** Opening Input data block **

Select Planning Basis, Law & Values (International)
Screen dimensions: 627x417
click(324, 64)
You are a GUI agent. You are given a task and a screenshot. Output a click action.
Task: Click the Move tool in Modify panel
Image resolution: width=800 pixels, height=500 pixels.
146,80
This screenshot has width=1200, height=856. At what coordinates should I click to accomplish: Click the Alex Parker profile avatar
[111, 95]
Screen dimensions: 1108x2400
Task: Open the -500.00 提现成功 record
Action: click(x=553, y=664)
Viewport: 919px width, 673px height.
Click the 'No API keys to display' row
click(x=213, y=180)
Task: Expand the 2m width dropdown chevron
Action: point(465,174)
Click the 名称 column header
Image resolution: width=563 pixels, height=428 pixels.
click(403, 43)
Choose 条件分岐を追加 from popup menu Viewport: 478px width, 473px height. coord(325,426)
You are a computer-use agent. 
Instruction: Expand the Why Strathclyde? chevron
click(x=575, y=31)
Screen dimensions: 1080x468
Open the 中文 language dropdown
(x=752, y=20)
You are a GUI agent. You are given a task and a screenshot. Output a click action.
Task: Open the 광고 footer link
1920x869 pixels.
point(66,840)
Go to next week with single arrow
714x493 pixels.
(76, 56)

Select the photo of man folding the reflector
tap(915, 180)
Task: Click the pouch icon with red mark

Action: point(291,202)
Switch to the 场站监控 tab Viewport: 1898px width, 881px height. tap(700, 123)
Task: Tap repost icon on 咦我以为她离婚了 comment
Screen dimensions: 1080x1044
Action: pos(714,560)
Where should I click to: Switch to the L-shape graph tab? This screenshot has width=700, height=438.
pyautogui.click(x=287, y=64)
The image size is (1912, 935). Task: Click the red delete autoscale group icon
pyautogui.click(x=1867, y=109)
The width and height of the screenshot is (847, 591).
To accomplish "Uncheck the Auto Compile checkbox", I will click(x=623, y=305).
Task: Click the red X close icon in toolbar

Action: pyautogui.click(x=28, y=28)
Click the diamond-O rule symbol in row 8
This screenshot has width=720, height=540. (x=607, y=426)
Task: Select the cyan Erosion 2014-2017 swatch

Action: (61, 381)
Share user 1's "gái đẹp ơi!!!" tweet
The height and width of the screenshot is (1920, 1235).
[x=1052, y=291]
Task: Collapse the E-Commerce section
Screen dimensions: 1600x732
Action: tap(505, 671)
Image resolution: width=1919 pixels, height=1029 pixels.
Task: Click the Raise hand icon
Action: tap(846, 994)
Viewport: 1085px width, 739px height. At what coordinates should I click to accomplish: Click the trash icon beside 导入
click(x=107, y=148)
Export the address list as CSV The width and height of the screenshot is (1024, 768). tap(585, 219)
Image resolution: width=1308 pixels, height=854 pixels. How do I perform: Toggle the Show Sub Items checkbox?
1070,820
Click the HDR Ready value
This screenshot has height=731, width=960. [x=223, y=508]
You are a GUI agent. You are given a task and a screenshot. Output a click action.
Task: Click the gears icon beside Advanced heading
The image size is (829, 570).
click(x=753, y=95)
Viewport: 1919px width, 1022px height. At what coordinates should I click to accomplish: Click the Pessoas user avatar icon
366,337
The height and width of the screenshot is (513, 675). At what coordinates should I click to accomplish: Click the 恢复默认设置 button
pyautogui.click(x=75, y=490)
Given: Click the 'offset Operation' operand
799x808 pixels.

** Closing Input data block **

The task:
Take the entries above and copy them out exactly.

Output:
Select Planning Basis, Law & Values (International)
Screen dimensions: 627x417
click(324, 64)
You are a GUI agent. You are given a task and a screenshot. Output a click action.
Task: Click the Move tool in Modify panel
Image resolution: width=800 pixels, height=500 pixels.
146,80
This screenshot has width=1200, height=856. At what coordinates should I click to accomplish: Click the Alex Parker profile avatar
[111, 95]
Screen dimensions: 1108x2400
Task: Open the -500.00 提现成功 record
Action: click(x=553, y=664)
Viewport: 919px width, 673px height.
Click the 'No API keys to display' row
click(x=213, y=180)
Task: Expand the 2m width dropdown chevron
Action: point(465,174)
Click the 名称 column header
Image resolution: width=563 pixels, height=428 pixels.
click(403, 43)
Choose 条件分岐を追加 from popup menu Viewport: 478px width, 473px height. coord(325,426)
You are a computer-use agent. 
Instruction: Expand the Why Strathclyde? chevron
click(x=575, y=31)
Screen dimensions: 1080x468
Open the 中文 language dropdown
(x=752, y=20)
You are a GUI agent. You are given a task and a screenshot. Output a click action.
Task: Open the 광고 footer link
1920x869 pixels.
point(66,840)
Go to next week with single arrow
714x493 pixels.
(76, 56)

Select the photo of man folding the reflector
tap(915, 180)
Task: Click the pouch icon with red mark

Action: point(291,202)
Switch to the 场站监控 tab Viewport: 1898px width, 881px height. tap(700, 123)
Task: Tap repost icon on 咦我以为她离婚了 comment
Screen dimensions: 1080x1044
Action: pos(714,560)
Where should I click to: Switch to the L-shape graph tab? This screenshot has width=700, height=438.
pyautogui.click(x=287, y=64)
The image size is (1912, 935). Task: Click the red delete autoscale group icon
pyautogui.click(x=1867, y=109)
The width and height of the screenshot is (847, 591).
To accomplish "Uncheck the Auto Compile checkbox", I will click(x=623, y=305).
Task: Click the red X close icon in toolbar

Action: pyautogui.click(x=28, y=28)
Click the diamond-O rule symbol in row 8
This screenshot has width=720, height=540. (x=607, y=426)
Task: Select the cyan Erosion 2014-2017 swatch

Action: (61, 381)
Share user 1's "gái đẹp ơi!!!" tweet
The height and width of the screenshot is (1920, 1235).
[x=1052, y=291]
Task: Collapse the E-Commerce section
Screen dimensions: 1600x732
Action: tap(505, 671)
Image resolution: width=1919 pixels, height=1029 pixels.
Task: Click the Raise hand icon
Action: tap(846, 994)
Viewport: 1085px width, 739px height. At what coordinates should I click to accomplish: Click the trash icon beside 导入
click(x=107, y=148)
Export the address list as CSV The width and height of the screenshot is (1024, 768). tap(585, 219)
Image resolution: width=1308 pixels, height=854 pixels. How do I perform: Toggle the Show Sub Items checkbox?
1070,820
Click the HDR Ready value
This screenshot has height=731, width=960. [x=223, y=508]
You are a GUI agent. You are given a task and a screenshot. Output a click action.
Task: Click the gears icon beside Advanced heading
The image size is (829, 570).
click(x=753, y=95)
Viewport: 1919px width, 1022px height. At what coordinates should I click to accomplish: Click the Pessoas user avatar icon
366,337
The height and width of the screenshot is (513, 675). At what coordinates should I click to accomplish: Click the 恢复默认设置 button
pyautogui.click(x=75, y=490)
Given: Click the 'offset Operation' operand
799x808 pixels.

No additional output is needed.